All About The ME!

  I’m giving Blogging and Writing 101 a shot.  I missed yesterdays “assignments” because I got confused by the instructions during both the sign up process as well as the instructions for the Commons.  It’s all very confusing (*le sigh*); this is the life of a brain injury survivor.  I finally got invited to the Commons for writing, now I have to get invited to the blogging one I guess.  I thought I sent the request but…oh well. So I’m going to do both assignments today starting with yesterday’s in one post and then I’ll see what todays is.

  So I have to introduce myself and explain why I like to write:

   You can call me Kt, my real name is not so very important.  I’m not “new” to blogging but I haven’t been committed to it enough to generate any type of real following.  I’m hoping that these “courses” and the “post a day” prompts will help with that.  I have two blogs that I write anonymously. My main blog is mostly about my stroke and resulting disabilities, struggles and random pieces of information; in both, I talk about personal things and experiences that I’m not entirely ready for people in my real life to know about so I keep my blogs private from them.  I’m very wordy and long-winded; I ramble on constantly.  I think this is a result of my stroke 4 years ago.

   It used to take me a while to open up to new people but once I did, I would explode and force my way to become center of attention even when I didn’t necessarily want to be.  I’ve always been blunt and honest and loyal to a fault.  People don’t like that though they say they crave it (otherwise, why would Trump have any favor in the polls, right?), until that truth and honesty is directed at them in the negative.  I’m struggling to put myself together from pieces found in the wreckage left from the stroke.  I’m still under there somewhere but what’s really interesting is how much of me I am finding.  It’s like I get to analyze every part of me as I pull me up from the mess at my own feet.  It’s terrifying, exciting and curiously, surprisingly informative.  I’m 32 yet I feel like I’m back at that stage in my early twenties when I looked back and said to myself,

Woah, puberty was hard. Am I an adult now?
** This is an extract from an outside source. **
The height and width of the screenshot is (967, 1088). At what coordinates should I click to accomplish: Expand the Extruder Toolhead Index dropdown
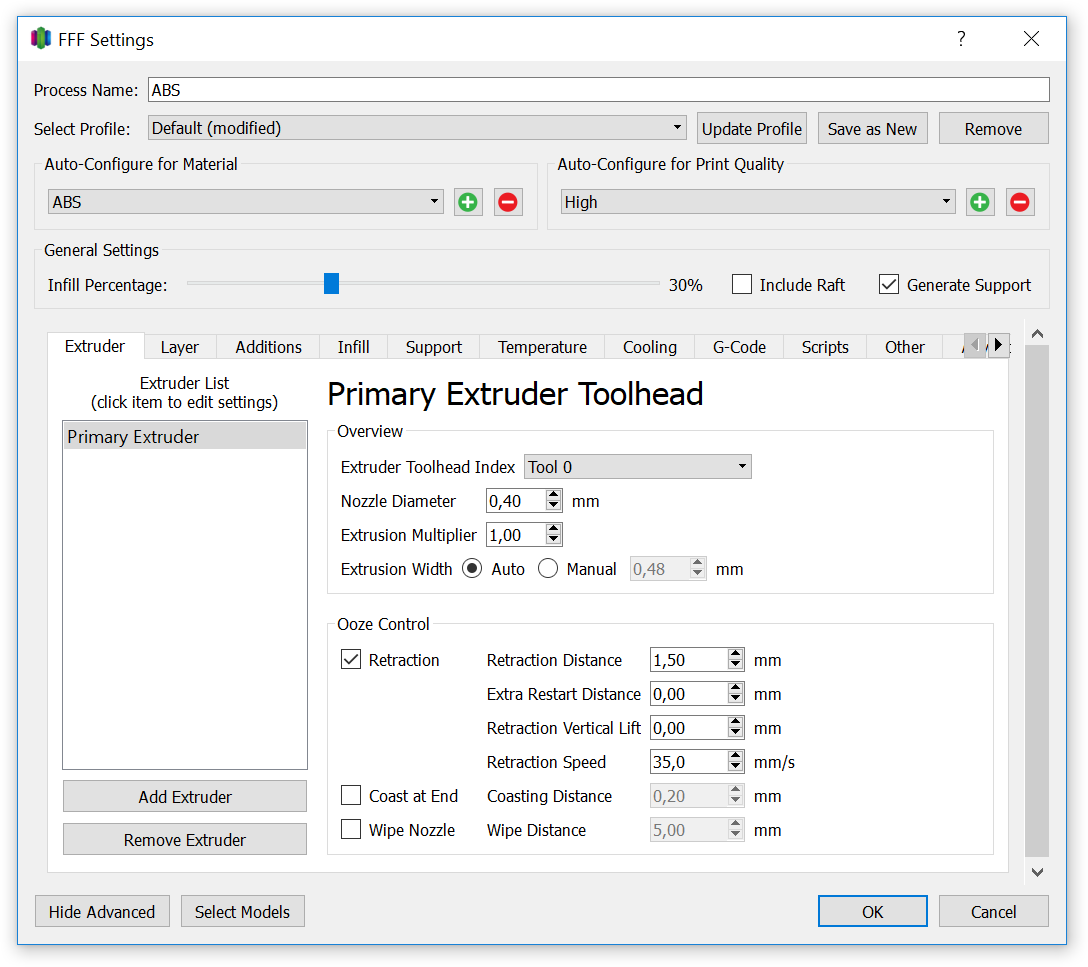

    As you can probably tell, I really like to talk about myself.  It sucks for general conversation because I’m so averagely abnormal that people have a difficult time adjusting to my personality.  Thanks to the stroke, I’m overly conscientious about how I talk to people which is not  at all how I used to talk to people.  It’s all very strange because I also have this sense of freedom in the fact that I have a thin brain-to-mouth filter from the stroke (why I try to be aware of what I say) and yet I also don’t care to pussy-foot around most people. It’s liberating and constraining. Like I said, all very strange.
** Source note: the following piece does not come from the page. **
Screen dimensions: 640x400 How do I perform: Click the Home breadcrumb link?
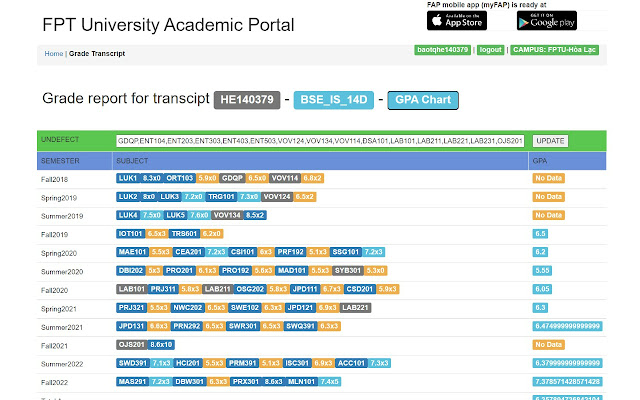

  I’ve written for a very long time.  I had a poem published in the tenth grade.  I read it now and wonder why.  I wrote my first short story a long time ago, I don’t remember when.  It wasn’t very good.  I have a 3 inch binder full of poems from high school (I had so much generic and expected angst) and I recently found this ridiculously thin notebook from just after high school with two or three really horrible short stories in it. The longest one was about three pages.  I’ve written 3 or 4 novels all lost to a crashed hard drive.I honestly wouldn’t mind being a true writer, whatever that is, but it’s not my goal in life.  I have no goals.  I’m just a person existing now.  I write because my brain itches my fingers.  I may have two blogs but I don’t post often because I’m writing a “book” for the third time.  I tell my husband, Kasper, that “I’m going to pretend to write” when he leaves for work or the gym.  It’s a very private thing for me.  Only in my stories can I be the personalities my true form won’t allow.  I can be proper, I can be dirty.  I can be sexy or ugly or young or old.  I can be a guy, a romantic, or rich or poor.

   My fingers used to itch all the time.  Sometimes I’d write my name over and over and then there’s a paragraph at the end about a love affair or a terrible murder scene.  I don’t know how it happens but it does. I cannot just sit with idle hands.  It’s nothing to do with a bible saying or anything; I just can’t be mentally still unless my hands…ahem, hand, is busy and that usually results in something involving a hobby like writing or painting.  I do miss painting but I’ve lost my patience for it.

   And there you have it! My lovely ramble about me, me, me, me!